In his day, a bank knew its customers' lives - and money habits - inside out, says Mr Capon, who now works for the British Bankers' Association.

"The manager or assistant manager used to look through all the credit slips and cheques every day and over a period of time could build up a picture of customers' spending habits.

"The general feeling was that you shouldn't spend what you didn't have and you should save up to buy something you wanted. Because not many people had a bank account or easy access to credit, 'mood' spending had to be in cash, so if you didn't have the cash, you couldn't spend it."

How times have changed.

The money test - and the Bank of England deputy governor's call this week to spend savings - comes as Britain's debt mountain, including mortgages and credit cards, is £1.43tn, close to a record high.

Levels of personal debt started to shoot up in the 1980s when relaxation of the rules made lending and borrowing far easier than ever before. But this hasn't been matched with success in educating people to manage their money well.

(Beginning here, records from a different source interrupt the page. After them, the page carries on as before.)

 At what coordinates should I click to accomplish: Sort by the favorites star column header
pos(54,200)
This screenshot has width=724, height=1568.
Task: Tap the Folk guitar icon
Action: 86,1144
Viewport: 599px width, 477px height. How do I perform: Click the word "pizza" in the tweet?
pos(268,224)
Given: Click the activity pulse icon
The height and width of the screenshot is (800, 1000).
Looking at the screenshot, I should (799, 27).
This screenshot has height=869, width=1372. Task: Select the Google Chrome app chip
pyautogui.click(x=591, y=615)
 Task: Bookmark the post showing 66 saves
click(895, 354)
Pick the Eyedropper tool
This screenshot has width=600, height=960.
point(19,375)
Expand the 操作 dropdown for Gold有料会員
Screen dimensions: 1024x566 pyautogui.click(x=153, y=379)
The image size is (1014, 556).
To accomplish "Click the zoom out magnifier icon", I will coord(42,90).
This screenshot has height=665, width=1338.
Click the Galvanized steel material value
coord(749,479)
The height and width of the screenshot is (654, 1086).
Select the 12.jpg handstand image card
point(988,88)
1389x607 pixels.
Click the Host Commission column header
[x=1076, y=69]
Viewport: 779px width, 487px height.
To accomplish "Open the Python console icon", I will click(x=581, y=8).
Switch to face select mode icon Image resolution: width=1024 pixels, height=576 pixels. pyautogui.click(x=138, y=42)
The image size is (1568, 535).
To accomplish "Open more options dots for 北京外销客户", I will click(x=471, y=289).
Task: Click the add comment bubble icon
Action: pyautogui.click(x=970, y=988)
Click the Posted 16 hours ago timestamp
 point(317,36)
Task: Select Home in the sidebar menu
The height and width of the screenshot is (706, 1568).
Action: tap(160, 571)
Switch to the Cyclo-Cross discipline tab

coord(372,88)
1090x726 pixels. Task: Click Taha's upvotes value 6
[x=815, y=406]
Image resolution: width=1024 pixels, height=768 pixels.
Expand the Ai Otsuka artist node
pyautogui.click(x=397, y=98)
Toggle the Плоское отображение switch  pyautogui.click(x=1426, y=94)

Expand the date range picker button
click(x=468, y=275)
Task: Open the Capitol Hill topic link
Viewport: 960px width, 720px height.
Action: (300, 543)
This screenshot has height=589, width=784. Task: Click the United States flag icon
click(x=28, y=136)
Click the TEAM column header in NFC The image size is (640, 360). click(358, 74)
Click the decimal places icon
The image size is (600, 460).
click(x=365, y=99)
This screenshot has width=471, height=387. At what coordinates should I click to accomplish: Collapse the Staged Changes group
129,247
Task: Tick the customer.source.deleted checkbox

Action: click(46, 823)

While today's school pupils have lessons in how to read bank statements and unpick financial abbreviations, Which? money editor James Daley says those schooled before this change in curriculum rarely seek the abundance of advice available - unless they hit crisis point.

Too many people are in denial about their finances, he says, because thinking about it would make them feel bad.

"In Britain we have a tendency to be spenders rather than misers. People get locked into a lifestyle they can't afford. They should meet somebody who's been made bankrupt and find out how awful it is."

The government should switch from campaigns patiently explaining what APR means to shock tactics, he says.

"I'm surprised we don't have public safety films about over-spending and debt like the ones for smoking. That would break through to the older generations."

Open University psychologist Mark Fenton-O'Creevy, another co-designer of the BBC's money test, says a little knowledge can be a dangerous thing.

"People whose higher education had a financial component are more likely to make mistakes with their investments. They think they know what they're doing, and make rash choices.

Image caption The national pastime

"Think about how people get into financial trouble. A person told their credit card is about to be taken away because of serious debts cheers themselves up with a spending spree while they've still got it."

They know this will put further strain on their parlous finances, but shopping is their way of dealing with stress of debt.

He's involved in the pan-European project xDelia to test whether innovative techniques such as immersive games might help people gain the necessary skills to make better financial decisions.

The aim of the BBC's money test will be to test the theory that how we manage our emotions - particularly when stressed or in an unpleasant situation - affects how we manage our money.

Because knowing what APR means - or how to work out the best discount, or read a bank statement - is just a part of it.

The Big Money Test is currently under development.